Passage provided:
%%
Re: [PATCH 3/8] net: consolidate memcg socket buffer tracking and accounting

2015-10-23 Thread Michal Hocko
On Thu 22-10-15 00:21:31, Johannes Weiner wrote:
> The tcp memory controller has extensive provisions for future memory
> accounting interfaces that won't materialize after all. Cut the code
> base down to what's actually used, now and in the likely future.
> 
> - There won't be any different protocol counters in the future, so a
>   direct sock->sk_memcg linkage is enough. This eliminates a lot of
>   callback maze and boilerplate code, and restores most of the socket
>   allocation code to pre-tcp_memcontrol state.
%%
Task set:
• 1. In the mailing-list thread about the memcg socket patch, translate this sentence into Spanish: "Cut the code base down to what's actually used, now and in the likely future."
• 2. Carry the thread about the memcg socket buffer patch forward, starting right after its last line.

Collected data:
%%
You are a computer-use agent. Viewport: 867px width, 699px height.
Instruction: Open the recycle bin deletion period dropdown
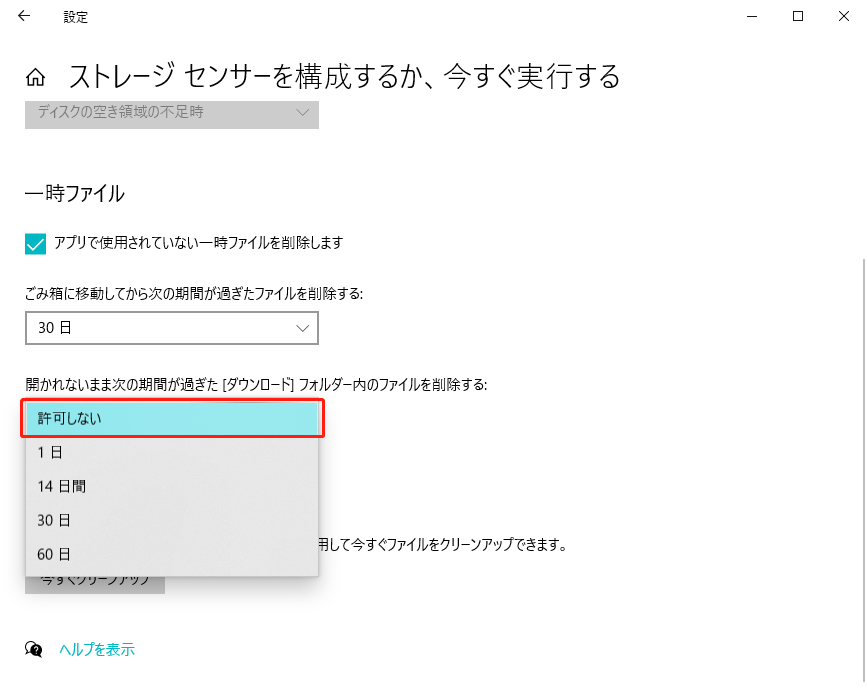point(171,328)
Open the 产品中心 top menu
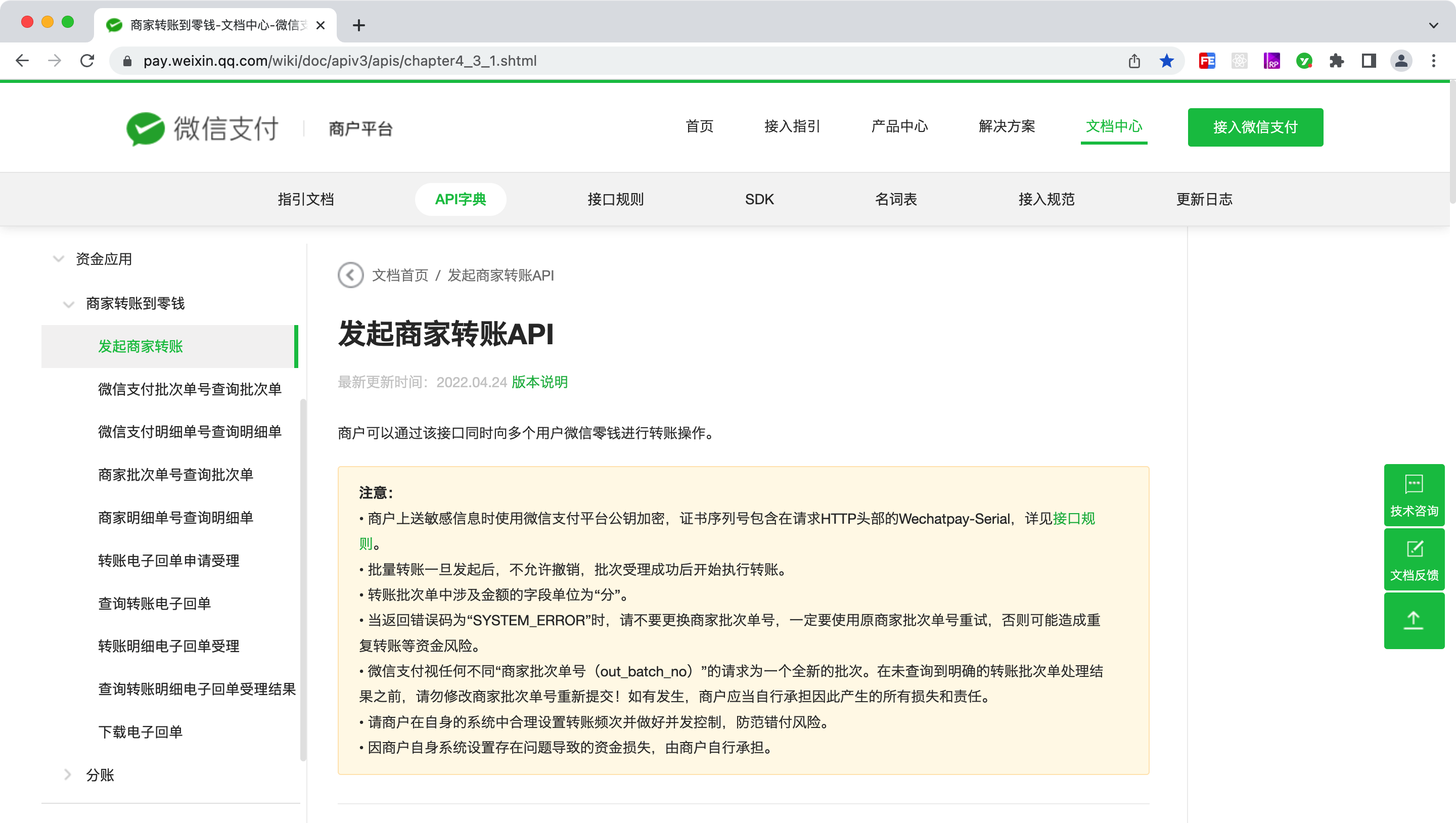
%%
Results of the tasks:
• 1. Recorta el código base a lo que de verdad se usa, ahora y en el futuro probable.

• 2.
> 
> - There won't be a tcp control soft limit, so integrating the memcg
>   code into the global skmem limiting scheme complicates things
>   unnecessarily. Replace all that with simple and clear charge and
>   uncharge calls--hidden behind a jump label--to account skb memory.
> 
> - The previous jump label code was an elaborate state machine that
>   tracked the number of cgroups with an active socket limit in order
>   to enable the skmem tracking and accounting code only when actively
>   necessary. But this is overengineered: it was meant to protect the
>   people who never use this feature in the first place. Simply enable
>   the branches once when the first limit is set until the next reboot.
> 
> Signed-off-by: Johannes Weiner 

The changelog is certainly attractive. I have looked through the patch
but my knowledge of the networking subsystem and its memory management
is close to zero so I cannot really do a competent review.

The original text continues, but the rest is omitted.